The DACHA study, funded from 2019 to 2024, aimed to bring together existing evidence and data sources with care home-generated resident data to deliver the UK’s first care home minimum data set. The study’s focus was older adults living in care homes. After working with Thiscovery to build on their previous research, the team could include evidence-based quality of life outcome measures in the study’s prototype minimum data set for care homes, which has since been rolled out in a prototype.
This project delivered credible results to inform the DACHA team’s next steps. Based on the rankings and the qualitative feedback in round 2, the team included four of the shortlisted quality of life outcome measures in DACHA’s prototype minimum data set for care homes.
The DACHA team also found they needed to address the key challenge for online consultation - investing effort and imagination into recruiting participants. Participation more than doubled compared to their pre-Thiscovery round of consultation, increasing from 40 to more than 80 responses.

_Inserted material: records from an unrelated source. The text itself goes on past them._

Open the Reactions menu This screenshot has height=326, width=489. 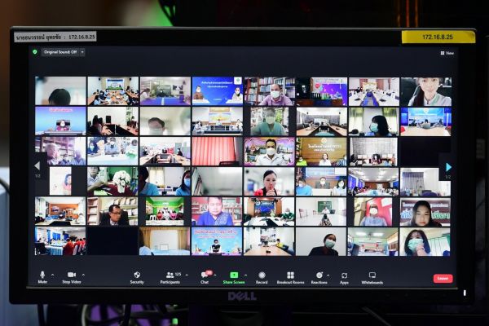click(x=319, y=275)
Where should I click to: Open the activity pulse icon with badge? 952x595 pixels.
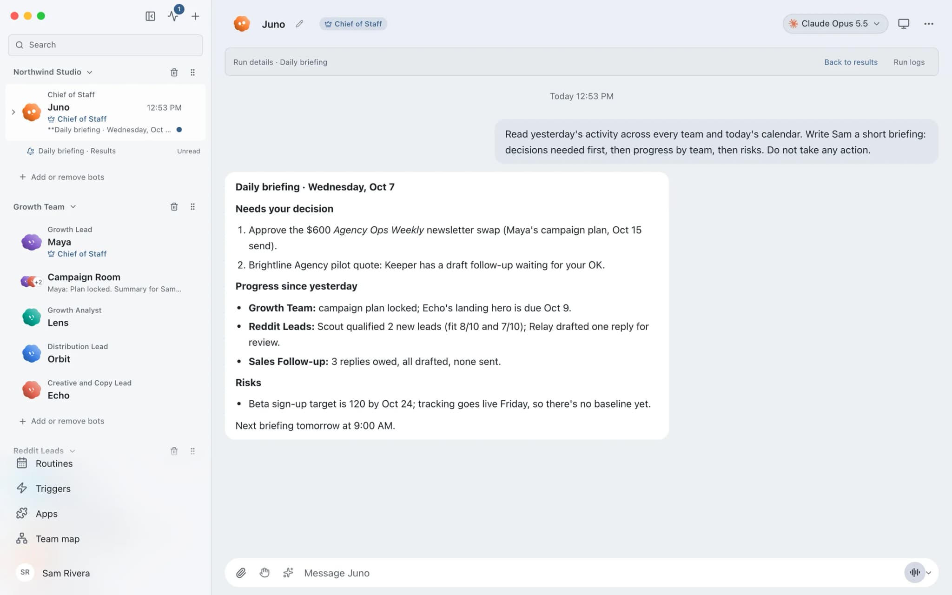173,16
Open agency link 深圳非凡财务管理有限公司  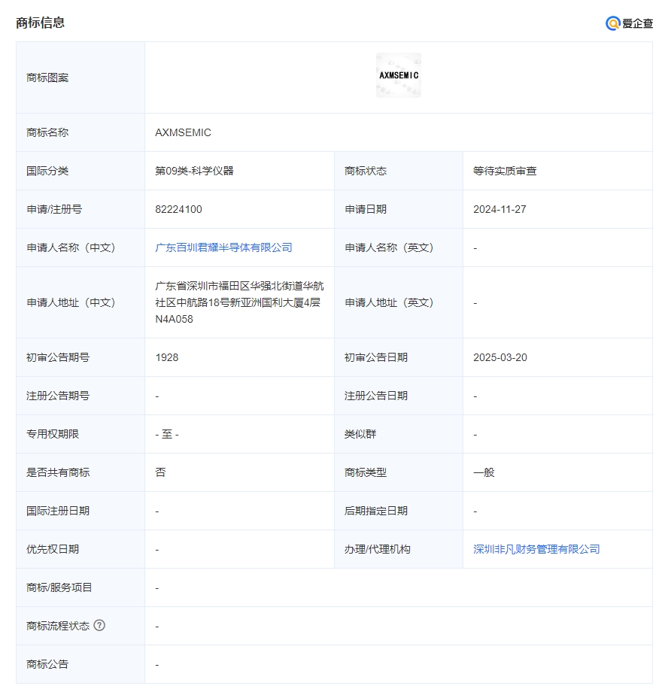(x=536, y=549)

The results from these surveys allowed the DACHA team to make rapid evidence-based decisions on what care home measures and domains were seen by stakeholders to be the most important. This had a swift impact in the DACHA study’s pilot, which used all the quality of life measures identified in the work held on Thiscovery.
The pilot has now been rolled out across three integrated care sites in England.
DACHA - Developing research resources And minimum data set for Care Homes’ Adoption and use - is an ARC East of England supported study which was led by the University of Hertfordshire. It was funded by the National Institute for Health and Care Research (NIHR) Health Service Research and Delivery programme (HS&DR NIHR127234).